Tanjiro dan Zenitsu masuk ke dalam rumah, sementara aku diam di luar, hinggap di pohon memperhatikan rumah yang bernuansa seram itu sambil harap-harap cemas. Meskipun sebal dengan sikap Zenitsu, tapi aku tetap khawatir akan keselamatannya.

“Tung! Tung!” terdengar lagi suara gendang dari dalam rumah.

Sampai setengah jam kemudian aku melihat Zenitsu keluar bersama anak lelaki, dan kemudian muncul mahluk aneh berkepala babi tiba-tiba menyerang kotak kayu milik Tanjiro yang kurasakan keberadaan Oni di dalamnya. “Apakah Tanjiro membawa iblis?” pikirku dalam hati.


Saat mahluk aneh berkepala babi itu hampir menebas kotak kayu milik Tanjiro—kemungkinan dia juga mencium aroma iblis dari dalam kotak kayu itu—tiba-tiba Zenitsu berlari dari dalam rumah dan melindungi kotak kayu milik Tanjiro dengan cara memeluknya, dan ia berhasil, mahluk aneh itu tidak jadi menebas, tapi malah menendang Zenitsu terus menerus. Dan aku cuma nangis di pojokan dahan ranting, tidak tega menyaksikan Zenitsu yang ikhlas dan ridho ditendang-tendang oleh mahluk berkepala babi sampai babak belur.

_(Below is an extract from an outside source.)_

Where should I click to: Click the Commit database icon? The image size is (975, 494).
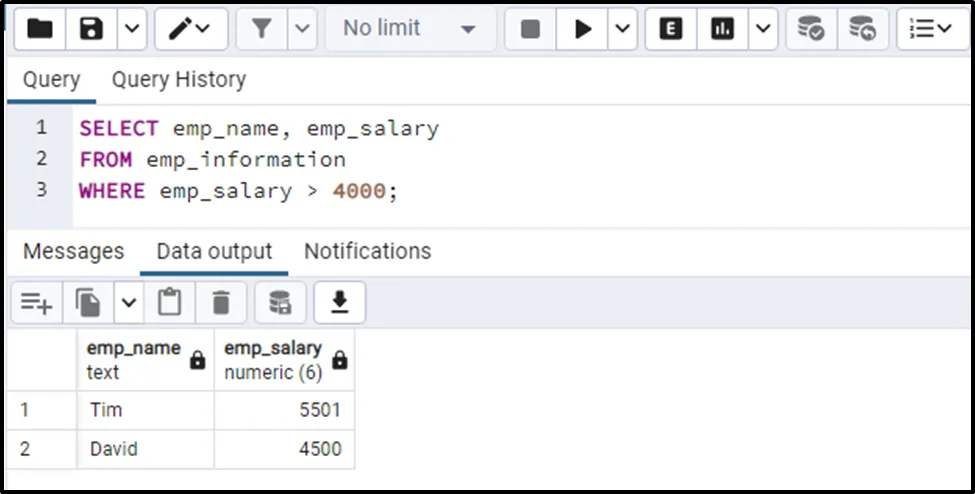[x=811, y=29]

“Tanjiro.. aku... melindunginya... ini karena.. benda ini.. lebih berharga dari nyawamu.. bukan?" Kata Zenitsu yang hampir tidak bisa berkata apa-apa lagi sehabis dipukuli oleh mahluk aneh berkepala babi.

Sementara Tanjiro melihat peristiwa itu dengan tatapan kaget, dan langsung memukul perut mahluk berkepala babi itu sampai terdengar suara tulang-tulang patah.

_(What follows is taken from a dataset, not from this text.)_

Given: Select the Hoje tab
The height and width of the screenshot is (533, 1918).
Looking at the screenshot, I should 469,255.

Aku baru tau kalau Tanjiro memiliki pukulan yang keras, belum lagi saat yang paling memukau adalah ketika pertarungan terakhir Tanjiro dan si mahluk berkepala babi itu terjadi, yaitu ketika kepala mereka saling beradu, jidat tanjiro kuat sekali, sementara si kepala babi dari jidatnya keluar darah, sekaligus memecahkan misteri kalau ternyata kepala babi itu hanyalah topeng yang sengaja dipakai untuk menutupi mukanya yang... sangat cantik. Pria yang... sangat... cantik.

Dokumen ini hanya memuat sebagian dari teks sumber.